In the year marking the centenary of the First World War, the new Stonehenge map even impacts on our knowledge of that momentous event. Surveys have produced detailed maps of the practice trenches dug around Stonehenge to prepare troops for battle on the western front, as well as maps of RAF/RFC Stonehenge – one of Britain’s first military airbases used by the Royal Flying Corps between 1917 and 1920.
British project leader Professor Vincent Gaffney, Chair in Landscape Archaeology and Geomatics at the University of Birmingham, said: ‘The Stonehenge Hidden Landscapes Project is unique at a global level. Not only has it revolutionised how archaeologists use new technologies to interpret the past, it has transformed how we understand Stonehenge and its landscape.
‘Despite Stonehenge being the most iconic of all prehistoric monuments and occupying one of the richest archaeological landscapes in the world, much of this landscape in effect remains terra incognita.
‘This project has revealed that the area around Stonehenge is teeming with previously unseen archaeology and that the application of new technology can transform how archaeologists and the wider public understand one of the best-studied landscapes on Earth.
‘New monuments have been revealed, as well as new types of monument that have previously never been seen by archaeologists. All of this information has been placed within a single digital map, which will guide how Stonehenge and its landscape are studied in the future.

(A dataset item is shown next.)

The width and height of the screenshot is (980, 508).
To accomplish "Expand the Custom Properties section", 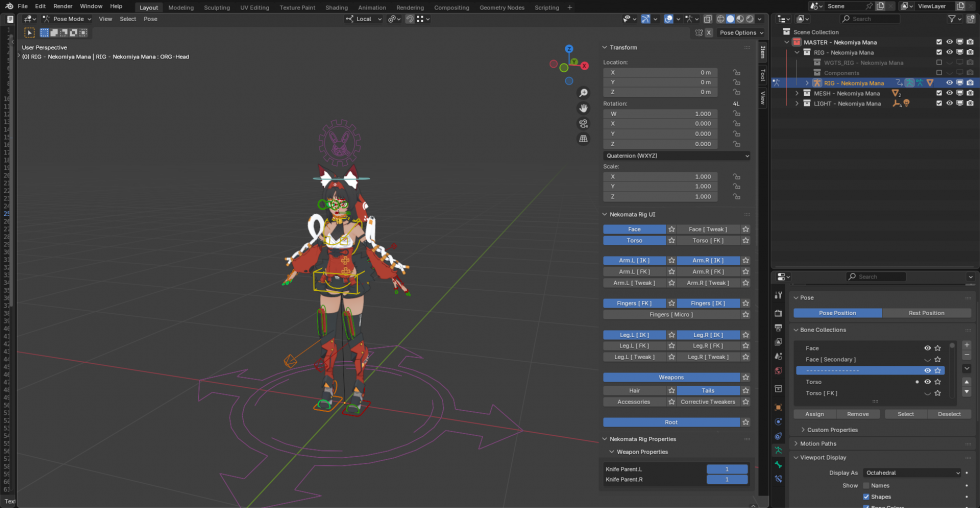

‘Stonehenge may never be the same again’
Professor Wolfgang Neubauer, Director of the Ludwig Boltzmann Institute, said: ‘Developing non-invasive methods to document our cultural heritage is one of the greatest challenges of our time and can only be accomplished by adapting the latest technology such as ground-penetrating radar arrays and high-resolution magnetometers. The developments of the Ludwig Boltzmann Institute for Archaeological Prospection and Virtual Archaeology (LBI ArchPro) offer Europe the opportunity to carry out fundamental archaeological research at a scale and precision never previously attempted.
‘No landscape deserves to benefit from a study at this level of detail more than Stonehenge. The terabytes of digital survey data collected, processed and visualised by LBI ArchPro provide the base for the precise mapping of the monuments and archaeological features buried in the subsurface or still visible in the landscape surrounding Stonehenge. After centuries of research, the analysis of all mapped features makes it possible, for the first time, to reconstruct the development of Stonehenge and its landscape through time.’
The Stonehenge Hidden Landscapes Project is a collaboration between the University of Birmingham; Ludwig Boltzmann Institute for Archaeological Prospection and Virtual Archaeology, Vienna and its international partners; University of Bradford; University of St Andrews; University of Nottingham; and the ‘ORBit’ Research Group of the Department of Soil Management at the University of Ghent, Belgium.